I was watering on the patio the other morning watching a pair of Western Tiger Swallowtails as they fluttered together in a dance among my plants. Although a Goldflame honeysuckle, filled with nectar, was in their path they were more interested in each other. This was their one flight as adults before the female lays her eggs and I was lucky to see it. You can get swallowtails and other local butterfly species to come to you by creating a “butterfly garden”. It’s a simple and rewarding way for anyone to create vital wildlife habitat in their own backyard.
We have about 90 species of butterflies in the Monterey Bay area. Many of these occur only in our mountains, forests and chaparral environments. Butterflies are less efficient than bees as pollinators but have their place in the ecosystem. They do not pick up much pollen on their bodies. Still they visit a variety of wildflowers and other plants to probe for nectar adding beauty and color to the garden. Did you know that butterflies taste with their feet?
To attract the species of butterfly most common in your area, a butterfly garden should include plants that accommodate all stages of the life cycle – egg, larvae, pupa and adult . When both adult nectar and larval host plants are available, they will attract and support a butterfly population. In addition to the right plants, your garden should also have sun, a water source, protection from wind and plants in clusters. When maintaining your garden avoid the use of insecticides, including BT.
As adults, most butterflies feed on the nectar of flowers. Some local butterflies, like the Mourning Cloak and Red Admiral, feed primarily on rotting fruit or tree sap for moisture and nutrients while the California Sister feeds on aphid honeydew.
In the larval stage, most butterfly species are limited to a single plant family and occasionally a single genus. To attract more Western Tiger Swallowtails, for instance, provide larval host plants such as willow, sycamore, alder, Big Leaf maple, sycamore, plum and ash. Common Buckeye lay their eggs on mimulus and verbena while California Sister use the coast and canyon live oak. Planting a variety of grasses and shrubs like ceanothus, buckwheat, coffeeberry, bush lupine and manzanita and perennials like redwood violet, California aster and wallflower will attract a variety of local butterflies. If your garden is near a wild area that naturally supports the caterpillar stage, you can plant just the nectar plants to attract butterflies to your garden.

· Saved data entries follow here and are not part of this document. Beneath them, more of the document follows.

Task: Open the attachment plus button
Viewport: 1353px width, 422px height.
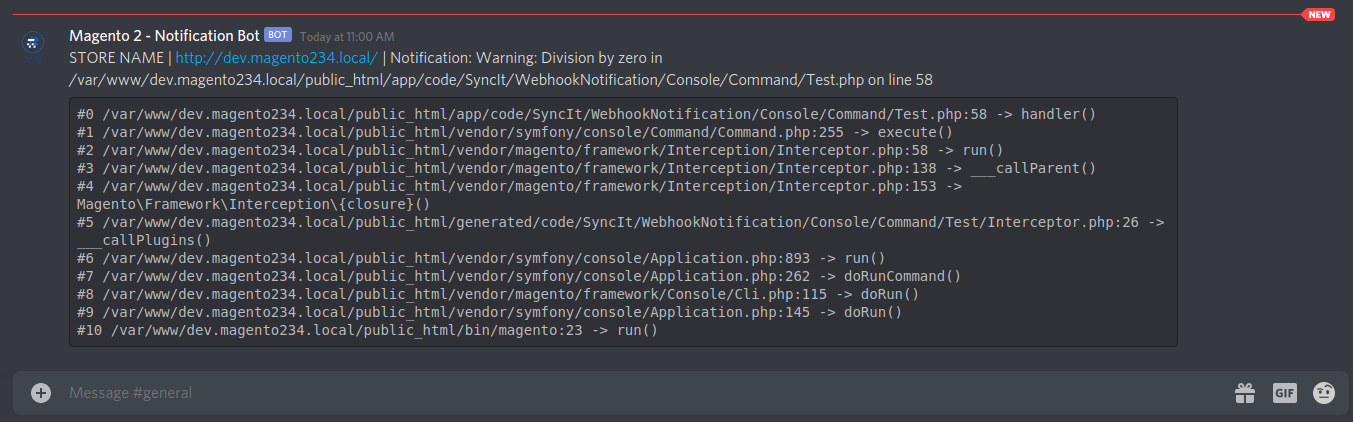Action: 41,393
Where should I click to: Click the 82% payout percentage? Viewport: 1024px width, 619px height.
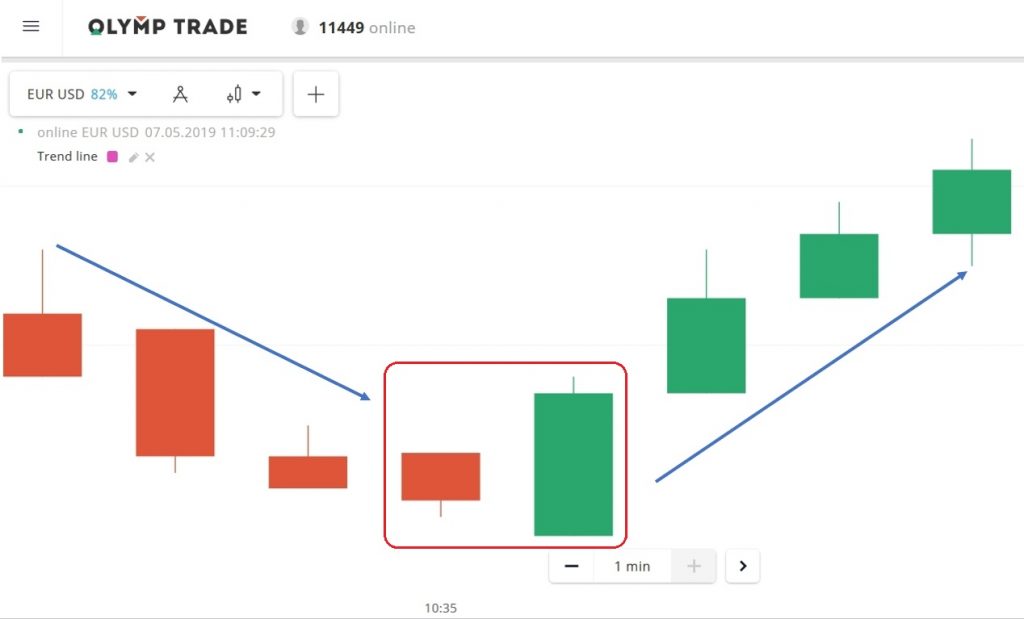pyautogui.click(x=104, y=94)
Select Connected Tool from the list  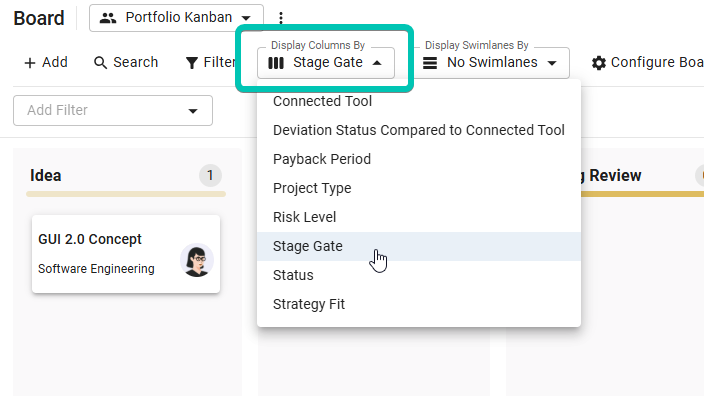419,101
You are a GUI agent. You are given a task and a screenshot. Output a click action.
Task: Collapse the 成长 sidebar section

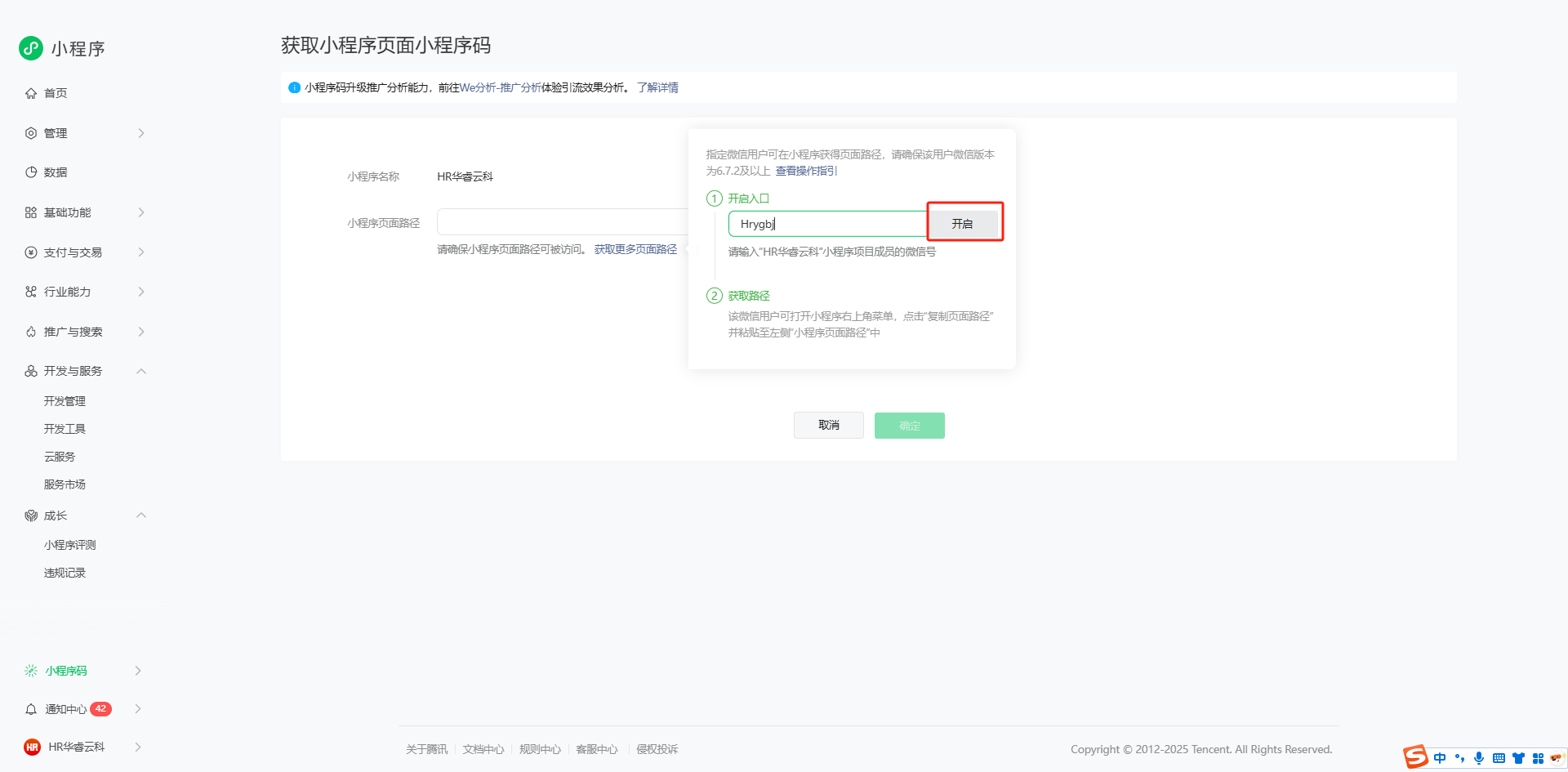(x=140, y=515)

Filling your garden with nectar producing flowers is the fun part. Adult butterflies rely on sugar-rich nectar for their daily fuel. Different species have different flower color and shape preferences. Many butterflies produce scents that attract the opposite sex and many of these scents smell like the flowers that they are attracted to and visit. The scent of these butterfly pollinated flowers may have evolved as an adaptation to ensure their survival.
Butterflies typically favor flat, clustered flowers that provide a landing pad although larger butterflies can feed on penstemon and salvias while hovering. Butterflies have good vision but a weak sense of smell. Unlike bees, butterflies can see red and are attracted to brightly colored flowers. Pink, red, orange, yellow and purple are the most attractive nectar source flower colors but they also use blue and white.
Consider the blooming time of each plant. Having plants blooming in the sun for many hours in the day will lengthen your viewing time. Nectar rich flowers include yarrow, aster, verbena, scabiosa, buckwheat, toyon, salvia, erysimum, zinnia, lantana and coneflower.
In addition to nectar, butterflies need a source of water and salts. A patch of mud kept wet year round or a shallow depression lined with pebbles and kept moist will work fine. Also provide some flat rocks for them to bask in the sun in an area protected from the wind by shrubs.
Having your own butterfly garden will enable you to witness close-up the wonder of butterflies and the flowers on which they feed.